Another decision made was to differentiate the services available within the airport system, so a review of the staff’s service delivery was also started. For this purpose, the hotel staff of the AIM Conference Center was invited to design a training program for the service staff. They held their own meetings separate from the design group. Plans for inviting Filipino designers to create new uniform designs for the different staff positions, as well as getting curators to manage art installations within the airport terminal were also discussed.
As all these discussions inevitably led to the question of budget limitations, we also talked about possible funding sources that MIAA could tap into to finance the project.
In all of this, the design team fully engaged in discussions with the NAIA staff.
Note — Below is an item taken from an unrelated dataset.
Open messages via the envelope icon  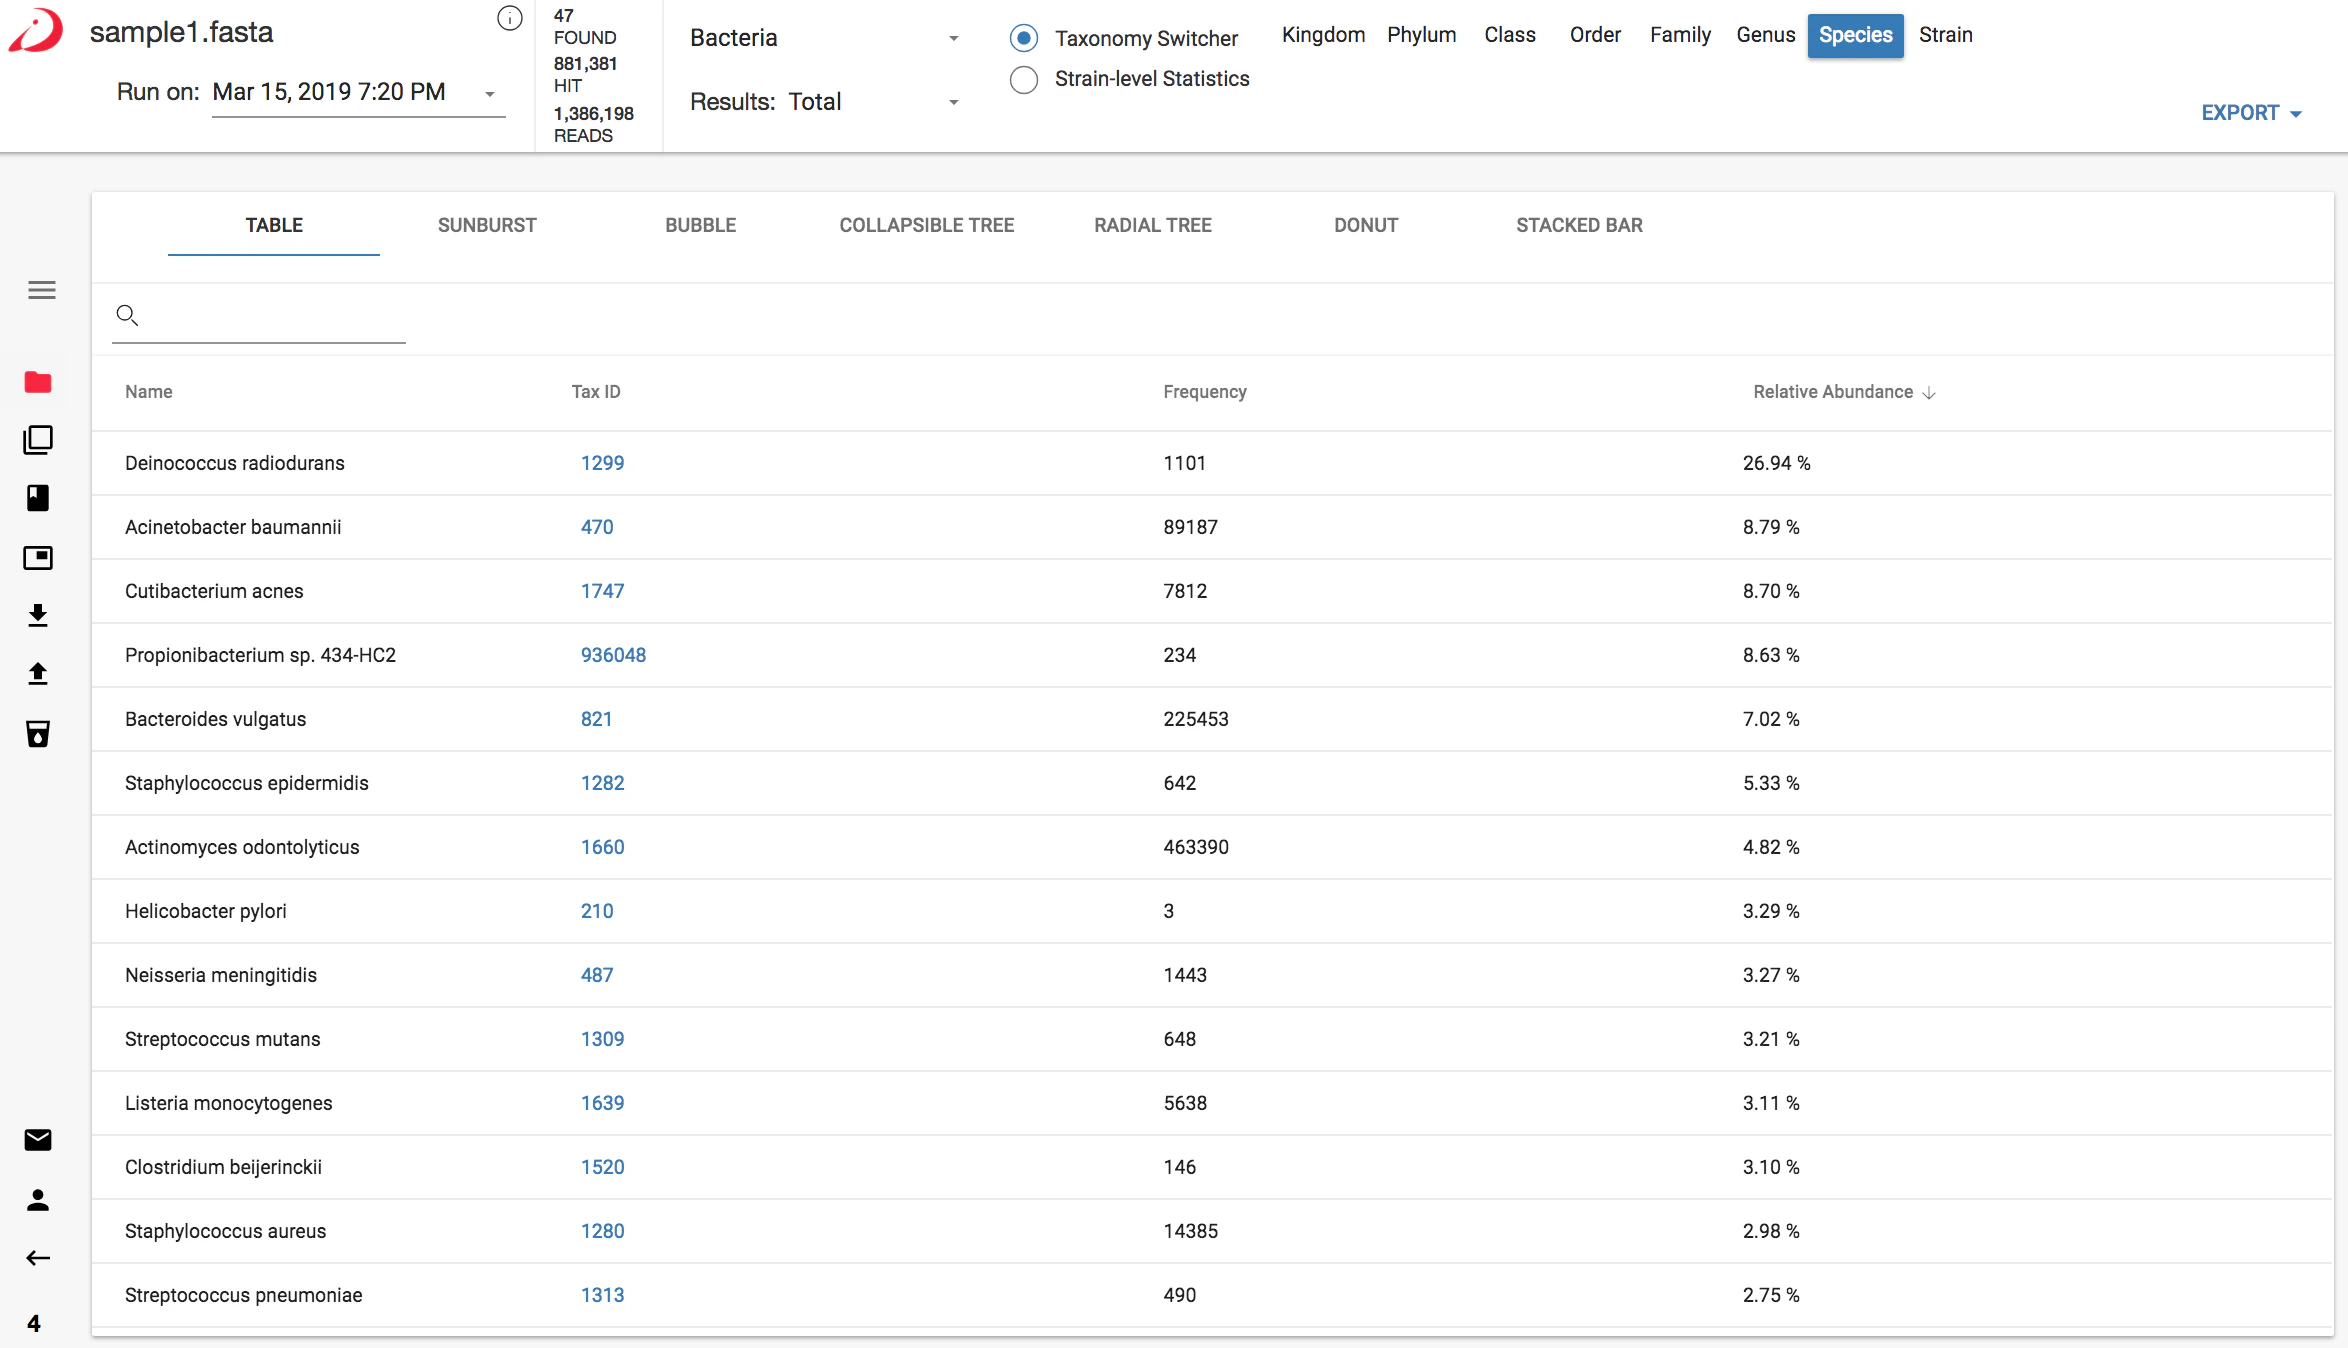point(38,1140)
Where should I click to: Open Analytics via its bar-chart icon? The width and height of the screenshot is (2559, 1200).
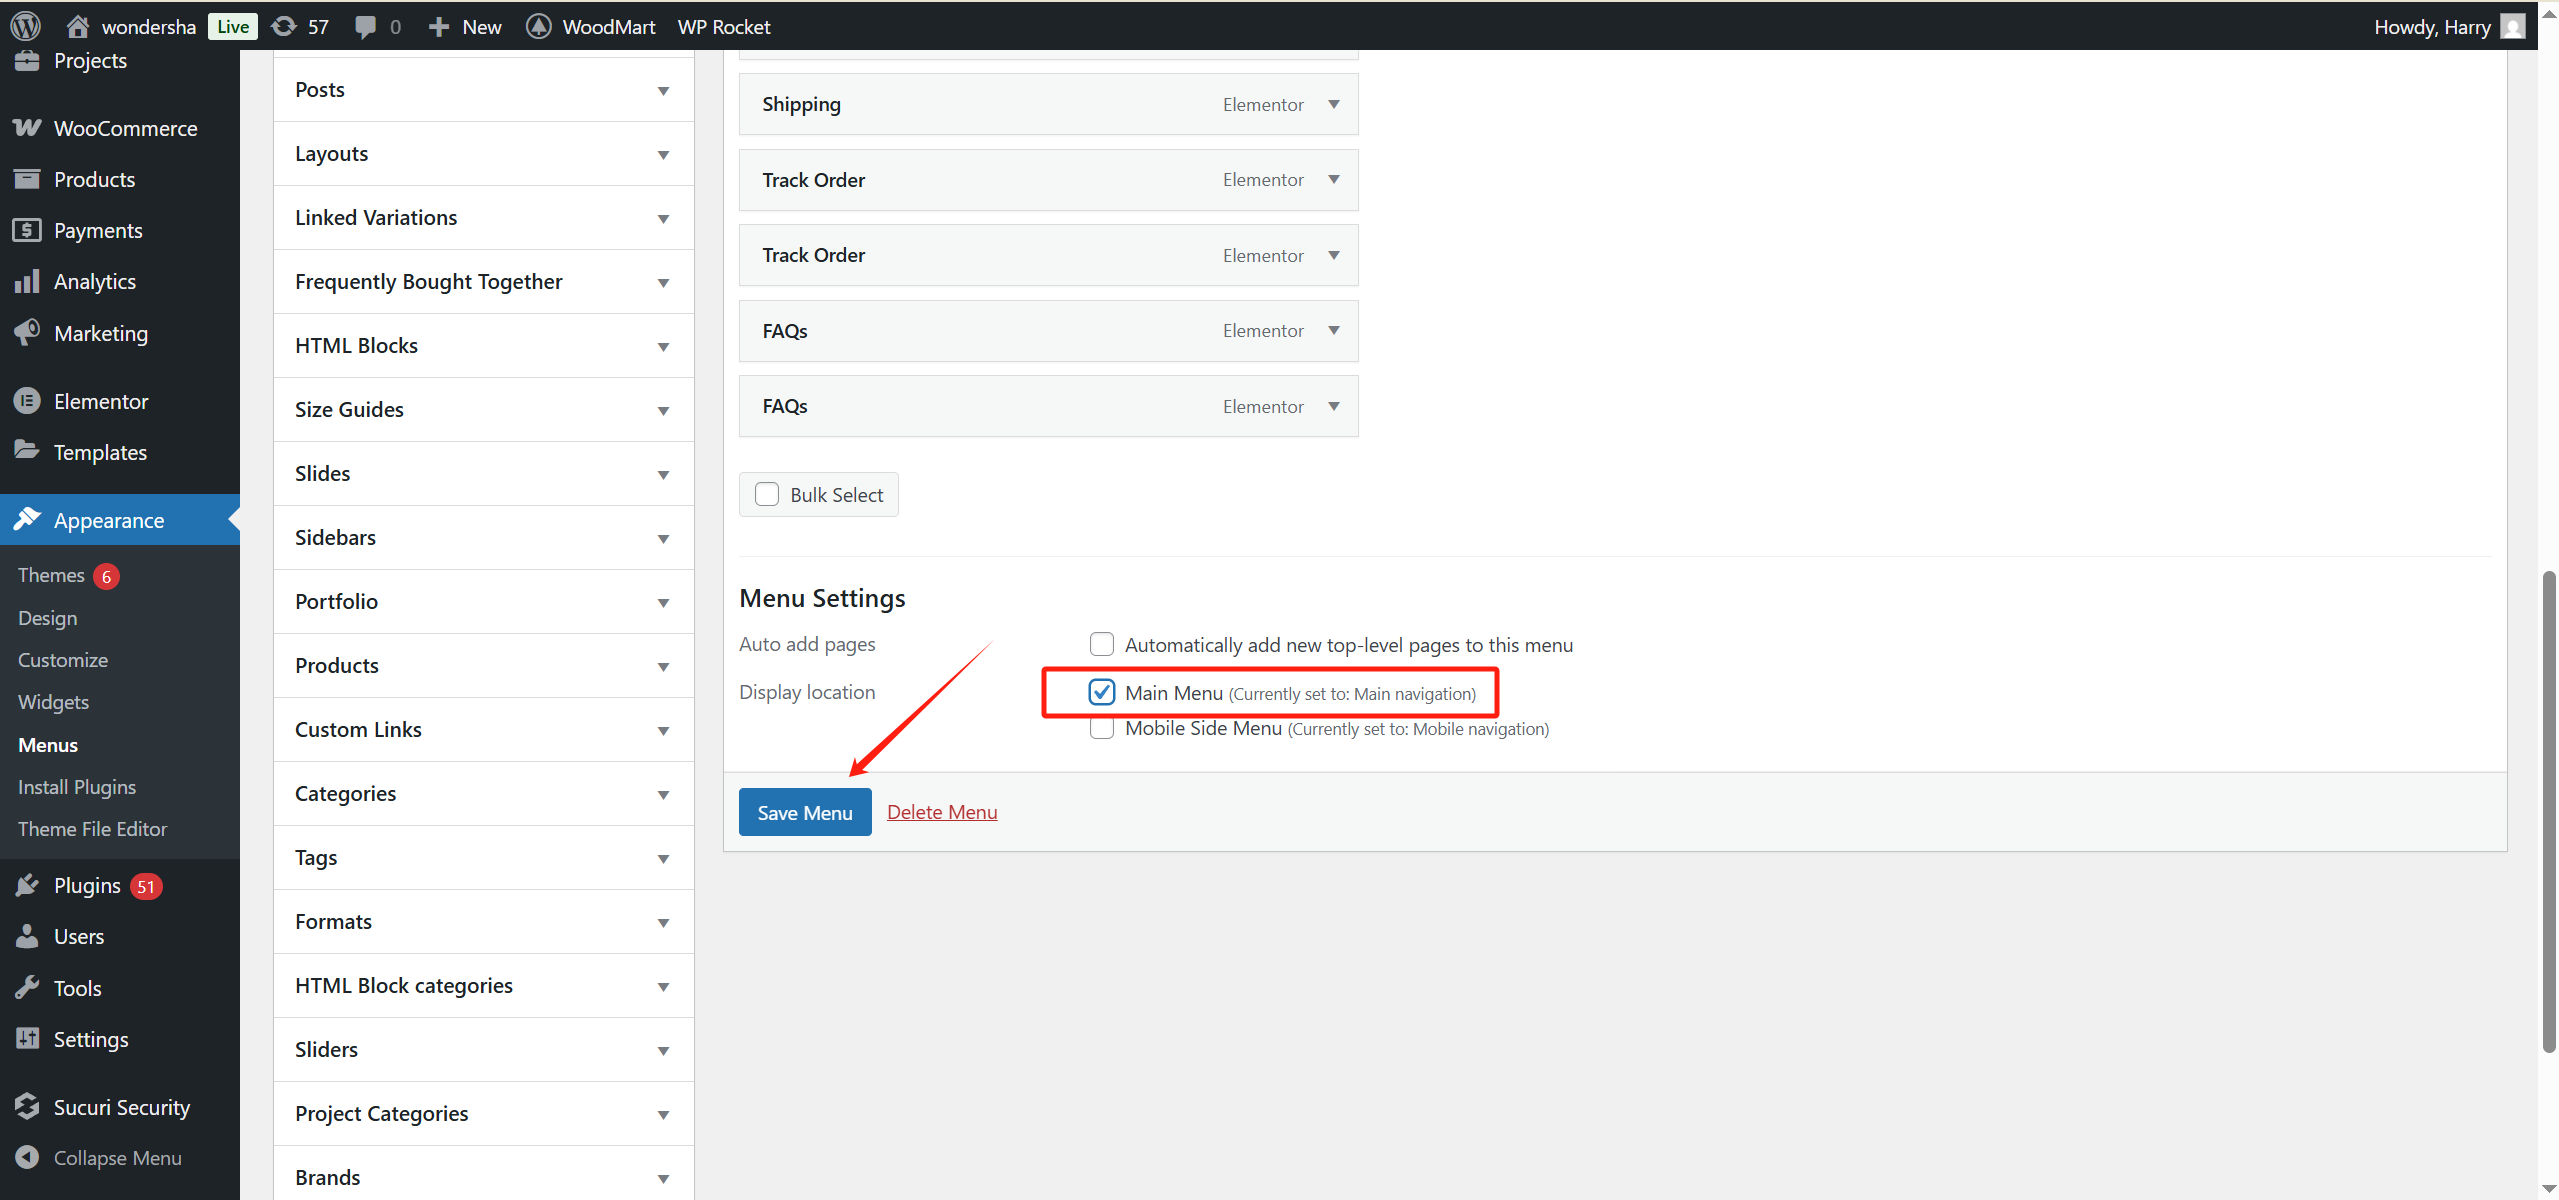[27, 281]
Presentations of the design concept were made to the MIAA Management Committee on May 24 and the Economic Cluster on May 25. The team also made a presentation to the MIAA Board on May 26, which adopted the project subject to the availability of funds and formally created a Project Management Office (PMO) and an organizational structure for the project.
During the entire design process, the NAIA PMO and its own team of in-house architects and engineers prepared the detailed architectural drawings under the guidance of the Budji Layug + Royal Pineda firm as the pro-bono consultants. In this way, all technical drawings would automatically be owned and be kept in the possession of NAIA for its own implementation. All the plans and material specifications were used by the PMO for cost estimates as it prepared the bid documents and Invitations to Bid, all of which would be needed for any work to proceed. All architectural perspectives, floor plans, and detailed technical drawings remain with NAIA for its own use.
The concept design went through a long process of discussions, taking into account the need for the structural integrity review. From the beginning, the goal was always one of functionality and ease of use for the airport’s customers and passengers; it was about a melding of both form and function. It was ultimately a plan for a NAIA 1 that we could all take pride in, not just because of how it looks, but more importantly because of how it serves us and the world better.
In the last eight months, I personally witnessed the dedication of this design team and the NAIA PMO, as I chaired almost every major meeting that took place with regards this project. In light of this, I can only be thankful to the designers, the NAIA PMO, all the volunteers who work on the 10 other Working Groups of the NCC, and the Country Brand group. They all give their professionalism, time and effort to unselfishly help the country in our goal to become globally competitive. This Bayanihan spirit, which I see and experience on a daily basis, is what keeps me hopeful and optimistic about our ability as a nation to move forward.